Silvercote to build new manufacturing facility in Marshfield

By Adam Hocking
Editor
MARSHFIELD —The Marshfield Common Council unanimously approved a development agreement Tuesday night that will see the construction of a new 49,000-square-foot manufacturing facility built on Marshfield’s south side in the Yellowstone Industrial Park.
That facility will serve a company called Silvercote, which makes custom laminated insulation for metal buildings, according to the company’s marketing manager, Jane VanBergen. Silvercote has corporate headquarters in Greenville, SC, and its current Marshfield facility is at 1601 Laemle Ave. The new facility will be built near the north east corner of Yellowstone Drive and Galvin Ave. in Marshfield.
VanBergen said that the new facility would double the space when compared to Silvercote’s current location in Marshfield.
“We need more capacity. Our customer requests have grown, and of course with that comes facility growth and also people growth,” she said noting that in the long term the move could also be a job creator in Marshfield. Silvercote employs seven people in its Marshfield facility, VanBergen said.
VanBergen said the target date for completion of the new facility is July 1 of 2016. She added that Silvercote wanted to stay in Marshfield because, “We have a really great team of skilled employees, and we don’t want to lose that talent and that experience.” She added that the city of Marshfield has been “very, very supportive” of Silvercote.
The development agreement the city has made is with Yellowstone Partners LLC, which will construct the facility and then lease it to Silvercote LLC.
“This is pretty common in the industrial business where you need a building and so you go to a real estate developer who builds you a building then leases it back to you,” Mayor Chris Meyer said of the arrangement between Silvercote LLC and Yellowstone Partners LLC.
According to the development agreement, the new facility is to have an assessed value of no less than $1,540,000. The city will reimburse Yellowstone Partners LLC to the tune of $410,000 for the cost of construction and land. The development agreement also mandates that the city must recoup $40,000 per year for ten years in property tax revenues from the facility once it is built.
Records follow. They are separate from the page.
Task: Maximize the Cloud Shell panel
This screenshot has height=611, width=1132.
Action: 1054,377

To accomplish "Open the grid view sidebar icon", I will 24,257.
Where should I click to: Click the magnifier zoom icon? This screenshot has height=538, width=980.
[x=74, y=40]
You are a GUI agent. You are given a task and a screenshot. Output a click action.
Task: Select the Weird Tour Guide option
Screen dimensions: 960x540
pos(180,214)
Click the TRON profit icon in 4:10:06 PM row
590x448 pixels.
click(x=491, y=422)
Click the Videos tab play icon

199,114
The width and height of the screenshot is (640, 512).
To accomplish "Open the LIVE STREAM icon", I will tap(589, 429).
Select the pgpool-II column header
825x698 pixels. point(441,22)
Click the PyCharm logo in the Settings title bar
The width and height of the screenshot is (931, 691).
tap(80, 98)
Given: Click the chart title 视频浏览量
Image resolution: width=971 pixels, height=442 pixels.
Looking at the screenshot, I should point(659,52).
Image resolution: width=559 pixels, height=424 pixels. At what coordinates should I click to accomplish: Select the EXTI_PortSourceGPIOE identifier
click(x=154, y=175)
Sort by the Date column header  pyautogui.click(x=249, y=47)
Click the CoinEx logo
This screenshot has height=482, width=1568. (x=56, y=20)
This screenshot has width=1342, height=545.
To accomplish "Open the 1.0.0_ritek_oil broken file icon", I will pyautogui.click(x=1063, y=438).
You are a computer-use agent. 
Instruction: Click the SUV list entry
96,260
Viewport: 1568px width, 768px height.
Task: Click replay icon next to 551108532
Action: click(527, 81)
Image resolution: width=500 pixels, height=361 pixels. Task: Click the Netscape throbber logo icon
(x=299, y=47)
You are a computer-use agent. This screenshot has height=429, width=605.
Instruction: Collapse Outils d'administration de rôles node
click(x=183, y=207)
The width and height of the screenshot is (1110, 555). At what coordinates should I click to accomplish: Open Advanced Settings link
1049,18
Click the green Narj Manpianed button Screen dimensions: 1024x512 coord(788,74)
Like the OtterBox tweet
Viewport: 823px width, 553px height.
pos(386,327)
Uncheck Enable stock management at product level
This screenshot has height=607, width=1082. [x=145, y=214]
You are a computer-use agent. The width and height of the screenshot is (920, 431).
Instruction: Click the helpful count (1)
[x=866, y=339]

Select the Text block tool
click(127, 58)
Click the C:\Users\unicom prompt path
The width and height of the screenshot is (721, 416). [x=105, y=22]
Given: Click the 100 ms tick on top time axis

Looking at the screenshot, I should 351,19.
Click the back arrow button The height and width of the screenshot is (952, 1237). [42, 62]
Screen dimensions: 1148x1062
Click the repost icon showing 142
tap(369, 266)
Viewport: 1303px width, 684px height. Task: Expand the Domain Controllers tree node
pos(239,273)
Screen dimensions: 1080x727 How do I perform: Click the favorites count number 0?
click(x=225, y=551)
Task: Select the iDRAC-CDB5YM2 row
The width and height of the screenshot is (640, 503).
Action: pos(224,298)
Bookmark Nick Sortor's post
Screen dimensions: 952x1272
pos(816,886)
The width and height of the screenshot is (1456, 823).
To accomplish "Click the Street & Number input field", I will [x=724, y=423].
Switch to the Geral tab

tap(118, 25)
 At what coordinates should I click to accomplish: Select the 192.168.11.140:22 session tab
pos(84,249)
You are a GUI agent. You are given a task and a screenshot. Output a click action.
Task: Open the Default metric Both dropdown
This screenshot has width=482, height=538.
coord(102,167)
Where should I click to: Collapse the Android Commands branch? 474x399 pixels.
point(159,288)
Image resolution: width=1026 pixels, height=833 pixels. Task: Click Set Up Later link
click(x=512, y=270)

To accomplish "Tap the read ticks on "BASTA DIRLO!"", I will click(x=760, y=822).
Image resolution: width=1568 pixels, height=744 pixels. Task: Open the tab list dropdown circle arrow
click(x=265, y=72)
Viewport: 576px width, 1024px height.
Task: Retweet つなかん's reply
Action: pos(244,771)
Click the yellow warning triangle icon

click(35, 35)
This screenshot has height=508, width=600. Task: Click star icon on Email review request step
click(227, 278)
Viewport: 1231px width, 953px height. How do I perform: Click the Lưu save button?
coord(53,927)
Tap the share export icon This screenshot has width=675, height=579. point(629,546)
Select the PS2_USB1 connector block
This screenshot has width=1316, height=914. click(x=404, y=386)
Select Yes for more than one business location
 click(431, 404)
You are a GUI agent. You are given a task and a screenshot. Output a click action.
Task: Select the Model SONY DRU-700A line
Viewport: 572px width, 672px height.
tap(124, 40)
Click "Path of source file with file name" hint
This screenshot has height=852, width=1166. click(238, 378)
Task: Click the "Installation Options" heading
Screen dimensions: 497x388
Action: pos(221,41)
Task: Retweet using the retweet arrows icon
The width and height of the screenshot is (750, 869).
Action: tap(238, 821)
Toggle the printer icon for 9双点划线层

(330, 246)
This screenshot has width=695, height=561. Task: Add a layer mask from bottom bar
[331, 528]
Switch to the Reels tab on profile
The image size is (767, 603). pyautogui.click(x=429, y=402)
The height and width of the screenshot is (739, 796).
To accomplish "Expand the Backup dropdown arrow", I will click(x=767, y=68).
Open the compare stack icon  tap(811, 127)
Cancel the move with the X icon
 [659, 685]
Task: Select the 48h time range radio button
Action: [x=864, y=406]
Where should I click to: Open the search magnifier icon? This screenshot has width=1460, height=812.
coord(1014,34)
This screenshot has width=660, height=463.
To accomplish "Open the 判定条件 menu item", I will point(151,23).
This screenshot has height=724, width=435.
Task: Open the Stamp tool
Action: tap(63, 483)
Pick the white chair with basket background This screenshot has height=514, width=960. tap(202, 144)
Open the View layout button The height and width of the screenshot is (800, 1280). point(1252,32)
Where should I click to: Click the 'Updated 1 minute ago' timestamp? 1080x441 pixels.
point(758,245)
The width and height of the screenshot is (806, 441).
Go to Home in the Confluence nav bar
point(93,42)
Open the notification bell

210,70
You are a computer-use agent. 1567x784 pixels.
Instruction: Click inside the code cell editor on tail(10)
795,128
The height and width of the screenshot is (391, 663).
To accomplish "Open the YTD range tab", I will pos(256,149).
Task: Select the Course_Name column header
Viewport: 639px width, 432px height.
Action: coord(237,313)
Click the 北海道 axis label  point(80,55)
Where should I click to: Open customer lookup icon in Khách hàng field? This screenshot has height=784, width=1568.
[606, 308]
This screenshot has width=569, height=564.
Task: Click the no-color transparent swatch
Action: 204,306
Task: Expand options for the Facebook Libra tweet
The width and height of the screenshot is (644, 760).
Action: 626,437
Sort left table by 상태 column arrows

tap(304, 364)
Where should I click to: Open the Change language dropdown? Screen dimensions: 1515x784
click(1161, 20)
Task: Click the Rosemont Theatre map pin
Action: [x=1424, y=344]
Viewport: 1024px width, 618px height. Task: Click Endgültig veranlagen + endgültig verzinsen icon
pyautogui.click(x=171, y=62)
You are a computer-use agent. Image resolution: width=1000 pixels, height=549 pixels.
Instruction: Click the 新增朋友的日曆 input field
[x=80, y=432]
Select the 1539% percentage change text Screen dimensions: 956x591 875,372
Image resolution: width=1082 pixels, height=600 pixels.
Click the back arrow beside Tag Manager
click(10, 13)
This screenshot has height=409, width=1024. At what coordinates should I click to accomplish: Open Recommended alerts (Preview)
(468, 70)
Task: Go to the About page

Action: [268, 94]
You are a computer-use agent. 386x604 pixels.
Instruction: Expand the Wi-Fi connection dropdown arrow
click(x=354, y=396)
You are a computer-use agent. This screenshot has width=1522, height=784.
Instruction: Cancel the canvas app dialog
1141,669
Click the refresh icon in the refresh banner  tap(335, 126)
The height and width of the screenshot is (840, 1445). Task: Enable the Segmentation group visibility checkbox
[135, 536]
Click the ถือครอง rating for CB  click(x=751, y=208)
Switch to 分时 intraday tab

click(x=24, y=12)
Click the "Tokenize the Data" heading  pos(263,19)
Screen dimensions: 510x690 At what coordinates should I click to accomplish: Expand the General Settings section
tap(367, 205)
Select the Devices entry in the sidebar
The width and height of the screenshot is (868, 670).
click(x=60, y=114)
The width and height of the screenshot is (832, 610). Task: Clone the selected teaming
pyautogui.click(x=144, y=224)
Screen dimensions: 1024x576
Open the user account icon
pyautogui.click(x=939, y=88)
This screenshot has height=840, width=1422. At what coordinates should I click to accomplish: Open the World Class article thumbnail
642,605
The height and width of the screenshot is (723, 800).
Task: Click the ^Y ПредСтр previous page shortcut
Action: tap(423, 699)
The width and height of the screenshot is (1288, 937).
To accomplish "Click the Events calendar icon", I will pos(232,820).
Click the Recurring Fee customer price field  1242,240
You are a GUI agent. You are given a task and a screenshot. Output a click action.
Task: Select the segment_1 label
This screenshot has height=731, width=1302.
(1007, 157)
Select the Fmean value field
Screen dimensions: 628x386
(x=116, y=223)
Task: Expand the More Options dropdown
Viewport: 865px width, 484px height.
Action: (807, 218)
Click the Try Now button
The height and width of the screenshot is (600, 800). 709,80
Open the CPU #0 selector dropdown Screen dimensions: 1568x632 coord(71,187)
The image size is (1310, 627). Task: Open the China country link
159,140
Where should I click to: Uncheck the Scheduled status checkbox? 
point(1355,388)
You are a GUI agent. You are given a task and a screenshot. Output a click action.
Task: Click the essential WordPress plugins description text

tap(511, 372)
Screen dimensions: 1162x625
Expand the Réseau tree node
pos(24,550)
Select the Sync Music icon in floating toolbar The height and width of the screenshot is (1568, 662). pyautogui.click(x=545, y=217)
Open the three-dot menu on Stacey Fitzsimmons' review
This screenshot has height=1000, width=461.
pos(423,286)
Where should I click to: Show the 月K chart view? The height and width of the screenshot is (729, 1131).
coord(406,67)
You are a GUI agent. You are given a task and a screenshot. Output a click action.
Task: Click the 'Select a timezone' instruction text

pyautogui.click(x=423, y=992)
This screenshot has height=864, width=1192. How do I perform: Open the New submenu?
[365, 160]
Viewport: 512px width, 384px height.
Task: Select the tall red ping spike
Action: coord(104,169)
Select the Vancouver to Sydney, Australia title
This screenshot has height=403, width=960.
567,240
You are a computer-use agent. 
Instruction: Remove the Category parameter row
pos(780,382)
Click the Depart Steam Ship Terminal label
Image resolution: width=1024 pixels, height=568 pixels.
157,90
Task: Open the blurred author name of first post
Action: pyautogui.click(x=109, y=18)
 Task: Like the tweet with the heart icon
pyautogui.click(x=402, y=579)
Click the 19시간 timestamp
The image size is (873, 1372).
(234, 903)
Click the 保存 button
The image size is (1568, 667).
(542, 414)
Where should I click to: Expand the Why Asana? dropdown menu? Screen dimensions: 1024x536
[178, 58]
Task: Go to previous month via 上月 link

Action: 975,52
If the facility does not generate $40,000 per year in property taxes, Yellowstone must account for the difference, which guarantees that regardless of the property tax revenues the facility eventually generates, the city will receive $400,000 over the first ten years of the facility’s life.
Meyer explained that for Yellowstone Partners LLC, “Basically you’re promising $40,000 (per year) in tax revenue and if your taxes are $35,000, you’re writing another check for $5,000 to us to make sure we can (make) debt payment.”
The development agreement also dictates that prior to May of 2034, if Yellowstone wishes to transfer the facility to an entity that would not pay property tax; the city would have to approve that transfer. If Yellowstone were to sell its facility to another taxable entity, the city would have to be informed of that decision but would not have the power to disapprove the action.
Silvercote’s parent company, Knauf Insulation, has also made a guarantee to the city that $200,000 would be paid to the city if the project is not able to “come together as desired,” Barg said.
“Every year … that ($200,000) will be written down by $20,000. … At the end of ten years, they’re no longer guaranteeing anything because at the end of ten years we should have $400,000 in tax payments anyway,” Barg said.
The agreement calls for the new facility to be completed by September of 2016, though at this point Barg said it was unlikely to be finished that soon.